Agatha Christie avait compris que l’incertitude du narrateur offrait un outil de plus pour enrichir le mystère central à l’intrigue. C’est d’ailleurs là l’essence même de la surprise finale dans The Murder of Roger Ackroyd. Le lecteur reçoit un compte rendu de l’affaire circonscrit par les perceptions et les réflexions limitées du narrateur. De cette façon, ce dernier devient un substitut du lecteur dans le déroulement de l’enquête à laquelle il est invité à participer.

Au contraire, Hannah fait de Catchpool un intime de tous les progrès de Poirot, au prix de la vraisemblance de la narration et de la complexité de l’intrigue. C’est comme si le rôle de protagoniste glissait de Poirot à Catchpool, tant Hannah s’obstine à en faire un personnage indispensable au récit.

Ce qui me mène au second problème de The Monogram Murders: le glissement de genre.

Le genre de l’énigme policière dans lequel s’inscrit la majeure partie de l’oeuvre d’Agatha Christie, voire la totalité du corpus Poirot, est caractérisé par quelques principes élémentaires:

  • Un meurtre à élucider,
  • Un détective perspicace, et
  • Un dévoilement progressif d’indices, menant à
  • Une résolution surprenante et ingénieuse.

Tous ces éléments font appel  aux facultés cérébrales du lecteur plus qu’à une réponse émotive de sa part. Ainsi, l’énigme policière privilégie un style de narration descriptif et neutre, provenant d’un narrateur interne impliqué dans l’enquête mais effacé sur le plan fonctionnel de l’intrigue. En d’autres mots, il est justifié qu’il soit au courant des détails de l’investigation mais son point de vue n’est pas troublé par une implication émotionnelle dans l’action.

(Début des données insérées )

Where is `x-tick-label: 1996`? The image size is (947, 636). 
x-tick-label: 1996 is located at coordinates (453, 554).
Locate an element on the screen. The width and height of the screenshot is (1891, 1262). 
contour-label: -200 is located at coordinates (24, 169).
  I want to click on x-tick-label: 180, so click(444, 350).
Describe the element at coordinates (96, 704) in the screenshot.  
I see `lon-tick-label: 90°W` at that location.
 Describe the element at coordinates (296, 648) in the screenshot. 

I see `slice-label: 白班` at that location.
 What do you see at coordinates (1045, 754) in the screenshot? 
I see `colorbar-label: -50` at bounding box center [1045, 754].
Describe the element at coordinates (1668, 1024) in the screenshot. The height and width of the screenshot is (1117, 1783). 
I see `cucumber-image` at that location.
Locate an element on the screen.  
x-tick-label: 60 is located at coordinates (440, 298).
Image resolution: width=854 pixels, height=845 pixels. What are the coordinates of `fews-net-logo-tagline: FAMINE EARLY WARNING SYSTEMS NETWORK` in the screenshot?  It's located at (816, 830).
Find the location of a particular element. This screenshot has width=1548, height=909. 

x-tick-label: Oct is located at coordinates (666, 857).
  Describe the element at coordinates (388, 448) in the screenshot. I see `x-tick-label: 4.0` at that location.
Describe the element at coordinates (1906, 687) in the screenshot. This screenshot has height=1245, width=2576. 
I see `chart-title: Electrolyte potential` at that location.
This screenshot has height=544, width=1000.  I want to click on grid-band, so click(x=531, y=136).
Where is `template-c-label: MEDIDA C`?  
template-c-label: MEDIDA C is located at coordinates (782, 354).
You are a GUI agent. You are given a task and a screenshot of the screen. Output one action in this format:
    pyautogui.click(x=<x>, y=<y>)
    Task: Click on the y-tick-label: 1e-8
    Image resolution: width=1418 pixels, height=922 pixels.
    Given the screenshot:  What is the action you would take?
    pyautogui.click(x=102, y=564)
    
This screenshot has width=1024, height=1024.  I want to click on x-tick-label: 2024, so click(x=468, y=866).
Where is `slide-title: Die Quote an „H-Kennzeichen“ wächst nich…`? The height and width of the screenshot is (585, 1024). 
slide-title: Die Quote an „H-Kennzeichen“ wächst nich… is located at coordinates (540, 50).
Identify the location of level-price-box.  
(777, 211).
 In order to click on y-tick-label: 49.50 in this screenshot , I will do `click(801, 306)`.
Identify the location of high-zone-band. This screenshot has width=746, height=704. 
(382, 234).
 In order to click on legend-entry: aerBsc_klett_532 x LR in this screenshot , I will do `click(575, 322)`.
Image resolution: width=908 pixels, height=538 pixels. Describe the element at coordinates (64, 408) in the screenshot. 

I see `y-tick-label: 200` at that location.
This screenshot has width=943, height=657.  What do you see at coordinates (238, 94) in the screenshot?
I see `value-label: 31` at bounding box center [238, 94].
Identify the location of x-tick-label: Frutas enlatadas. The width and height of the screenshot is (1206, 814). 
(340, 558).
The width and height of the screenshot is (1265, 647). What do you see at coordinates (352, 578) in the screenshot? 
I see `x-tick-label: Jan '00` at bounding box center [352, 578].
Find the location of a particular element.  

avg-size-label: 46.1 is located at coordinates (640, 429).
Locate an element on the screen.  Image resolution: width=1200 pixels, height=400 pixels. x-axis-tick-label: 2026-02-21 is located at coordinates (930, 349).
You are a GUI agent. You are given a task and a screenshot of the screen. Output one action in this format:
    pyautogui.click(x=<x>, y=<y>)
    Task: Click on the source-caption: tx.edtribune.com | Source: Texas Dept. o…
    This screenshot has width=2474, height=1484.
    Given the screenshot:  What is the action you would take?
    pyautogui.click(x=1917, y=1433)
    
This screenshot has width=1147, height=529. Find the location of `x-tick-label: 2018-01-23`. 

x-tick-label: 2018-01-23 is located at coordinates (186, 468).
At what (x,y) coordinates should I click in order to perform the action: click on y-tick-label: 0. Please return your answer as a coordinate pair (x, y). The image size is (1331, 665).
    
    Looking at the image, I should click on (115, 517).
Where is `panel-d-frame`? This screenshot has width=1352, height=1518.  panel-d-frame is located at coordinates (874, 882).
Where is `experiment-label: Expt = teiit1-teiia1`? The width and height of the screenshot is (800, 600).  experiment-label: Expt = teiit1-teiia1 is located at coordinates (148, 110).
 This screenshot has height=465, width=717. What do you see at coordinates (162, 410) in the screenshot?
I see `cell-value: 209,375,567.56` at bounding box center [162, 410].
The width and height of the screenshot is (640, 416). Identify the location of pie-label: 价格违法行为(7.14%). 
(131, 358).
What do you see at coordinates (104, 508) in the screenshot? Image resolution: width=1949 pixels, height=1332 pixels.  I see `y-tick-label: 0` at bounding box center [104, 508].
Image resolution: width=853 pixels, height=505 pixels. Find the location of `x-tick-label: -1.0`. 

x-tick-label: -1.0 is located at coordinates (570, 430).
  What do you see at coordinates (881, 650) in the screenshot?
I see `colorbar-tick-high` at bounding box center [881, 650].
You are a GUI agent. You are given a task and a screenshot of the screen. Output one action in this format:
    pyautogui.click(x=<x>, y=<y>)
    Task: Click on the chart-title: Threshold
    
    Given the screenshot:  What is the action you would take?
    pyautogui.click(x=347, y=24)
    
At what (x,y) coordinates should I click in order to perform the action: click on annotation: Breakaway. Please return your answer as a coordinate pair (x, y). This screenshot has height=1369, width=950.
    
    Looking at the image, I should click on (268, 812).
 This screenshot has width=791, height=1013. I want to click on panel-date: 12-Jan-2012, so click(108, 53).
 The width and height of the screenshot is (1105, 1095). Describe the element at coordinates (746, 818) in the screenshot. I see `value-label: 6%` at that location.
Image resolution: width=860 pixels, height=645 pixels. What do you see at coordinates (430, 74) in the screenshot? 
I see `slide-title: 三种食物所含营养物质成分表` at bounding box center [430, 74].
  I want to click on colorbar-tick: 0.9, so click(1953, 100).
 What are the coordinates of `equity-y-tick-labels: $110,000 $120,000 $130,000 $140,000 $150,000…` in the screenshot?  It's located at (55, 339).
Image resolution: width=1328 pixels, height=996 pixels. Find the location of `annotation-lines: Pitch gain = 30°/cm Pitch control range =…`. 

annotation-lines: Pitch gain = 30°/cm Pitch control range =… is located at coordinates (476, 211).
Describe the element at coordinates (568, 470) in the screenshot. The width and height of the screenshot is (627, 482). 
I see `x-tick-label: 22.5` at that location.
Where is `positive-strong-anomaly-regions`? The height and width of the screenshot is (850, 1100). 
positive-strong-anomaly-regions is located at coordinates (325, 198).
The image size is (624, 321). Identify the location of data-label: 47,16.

C’est tout autre chose quand on a affaire au genre du thriller qui met plutôt en scène des personnages dont les enjeux émotifs dans le crime commis constitue le coeur même de l’intrigue. Par exemple, si le héros d’une énigme policière doit trouver le coupable d’un meurtre sordide, le héros de thriller, quant à lui, doit capturer le meurtrier avant d’être sa prochaine victime! Ainsi, l’auteur, plutôt que de faire réfléchir le lecteur aux côtés de son protagoniste, cherche en fait à lui faire ressentir les mêmes remous sur le plan des émotions: peur, excitation, et ainsi de suite.

L’état psychologique du narrateur n’affecte en rien les déductions du lecteur

Or, Sophie Hannah, toute rompue aux thrillers psychologiques qu’elle est, prête à Catchpool un passé ténébreux qui vient le hanter régulièrement au fil du récit. Non seulement ce ressort typique du thriller détonne violemment avec le style habituel des histoires de Poirot, mais en plus il n’apporte rien à l’intrigue. En tant que narrateur d’une énigme policière, Catchpool est un simple mécanisme de transmission des données du puzzle. Son état psychologique n’affecte en rien les déductions de Poirot ni celles du lecteur. Tout le mal que se donne l’auteure pour affubler son narrateur d’une biographie tragique s’avère futile; le meurtrier finirait derrière les barreaux avec ou sans ses déchirements intérieurs.

(Soit dit en passant, la finale est plutôt décevante. Normalement, au dévoilement de la solution d’un Poirot, on fait: « Ah ben oui, c’est clair. J’aurais dû y penser. » Au terme du roman de Sophie Hannah c’est plutôt: « Oui, mais comment… et pourquoi… je… vraiment? »)

Au final, The Monogram Murders apparaît comme un pastiche médiocre: on y retrouve tous les dehors stylistiques d’une histoire d’Hercule Poirot sans la subtilité fine des ressorts utilisés par l’auteure originale. Imiter les formes sans comprendre l’essence, c’est la définition même de la fan fiction.